Last week, we talked about setting. How to write it, how important it is, etc. If you missed it, go back here to check it out.
While your story could use setting to be the place where stuff happens, it can also be used to direct the reader’s attention. In the snippet below, the action part of the story is simple: a girl walking through a broken church. But it’s the state of the church that prompts the dialogue of chaos and trauma. Strolling through a perfectly put-together sanctuary wouldn’t make the rest of the story believable at all, but the shattered windows and jumbled-up pews create a disturbing image. It sets the scene for what comes next: a backstory of why the church is in such shambles. Like a prologue, surrounding the narrator.
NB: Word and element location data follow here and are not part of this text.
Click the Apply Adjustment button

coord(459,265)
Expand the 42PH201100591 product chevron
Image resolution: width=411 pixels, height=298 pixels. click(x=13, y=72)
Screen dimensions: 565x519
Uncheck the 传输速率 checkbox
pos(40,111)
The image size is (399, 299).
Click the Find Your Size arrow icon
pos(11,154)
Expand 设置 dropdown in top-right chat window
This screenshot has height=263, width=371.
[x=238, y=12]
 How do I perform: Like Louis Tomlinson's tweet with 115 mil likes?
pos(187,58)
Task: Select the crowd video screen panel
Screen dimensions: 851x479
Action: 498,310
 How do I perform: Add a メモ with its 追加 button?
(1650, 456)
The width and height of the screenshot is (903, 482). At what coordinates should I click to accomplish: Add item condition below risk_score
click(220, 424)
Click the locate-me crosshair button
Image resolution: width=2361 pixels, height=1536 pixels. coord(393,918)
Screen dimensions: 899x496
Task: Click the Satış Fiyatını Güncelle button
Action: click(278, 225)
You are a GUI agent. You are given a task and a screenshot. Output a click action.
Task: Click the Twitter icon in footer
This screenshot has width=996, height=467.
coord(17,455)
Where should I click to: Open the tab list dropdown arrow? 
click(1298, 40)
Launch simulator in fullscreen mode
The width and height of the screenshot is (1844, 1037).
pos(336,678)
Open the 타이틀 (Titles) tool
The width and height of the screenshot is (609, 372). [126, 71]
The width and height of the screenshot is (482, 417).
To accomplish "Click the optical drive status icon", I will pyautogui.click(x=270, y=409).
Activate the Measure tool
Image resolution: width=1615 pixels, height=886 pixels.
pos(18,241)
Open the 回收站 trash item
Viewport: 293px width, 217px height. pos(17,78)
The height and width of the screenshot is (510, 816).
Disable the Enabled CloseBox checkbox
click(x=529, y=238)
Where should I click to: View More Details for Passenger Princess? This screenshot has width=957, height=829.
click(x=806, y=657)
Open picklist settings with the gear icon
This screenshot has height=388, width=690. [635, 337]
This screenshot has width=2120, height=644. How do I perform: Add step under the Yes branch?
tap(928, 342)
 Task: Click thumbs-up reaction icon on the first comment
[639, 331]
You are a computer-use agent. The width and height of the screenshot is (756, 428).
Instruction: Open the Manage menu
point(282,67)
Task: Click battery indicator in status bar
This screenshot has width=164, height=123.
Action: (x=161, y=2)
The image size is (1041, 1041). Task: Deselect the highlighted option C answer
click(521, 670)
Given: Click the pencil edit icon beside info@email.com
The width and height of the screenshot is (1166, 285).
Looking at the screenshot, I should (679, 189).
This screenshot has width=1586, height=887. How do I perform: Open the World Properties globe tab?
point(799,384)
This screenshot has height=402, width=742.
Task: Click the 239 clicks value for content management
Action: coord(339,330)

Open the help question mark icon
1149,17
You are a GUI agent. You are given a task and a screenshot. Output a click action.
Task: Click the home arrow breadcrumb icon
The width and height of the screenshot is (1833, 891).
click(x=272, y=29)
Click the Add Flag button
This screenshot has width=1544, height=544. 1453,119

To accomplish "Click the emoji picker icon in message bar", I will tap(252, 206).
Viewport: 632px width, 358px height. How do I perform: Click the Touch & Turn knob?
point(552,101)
What’s your favorite example of using the setting to help tell a story? And if it inspired your own writing, how did you put it into practice?
There used to be four walls. Now only two still stand. Like old guards, protecting a castle that’s already burning. Broken glass on the floor, scuffs and dirt stains and grimy little fingerprints all over the place. Father would have died again, seeing his sanctuary like this. Ripped carpet down the aisle, pews jumbled on top of each other in the corner. Blood smeared in the corner, evidence of the last stand from a few weeks ago.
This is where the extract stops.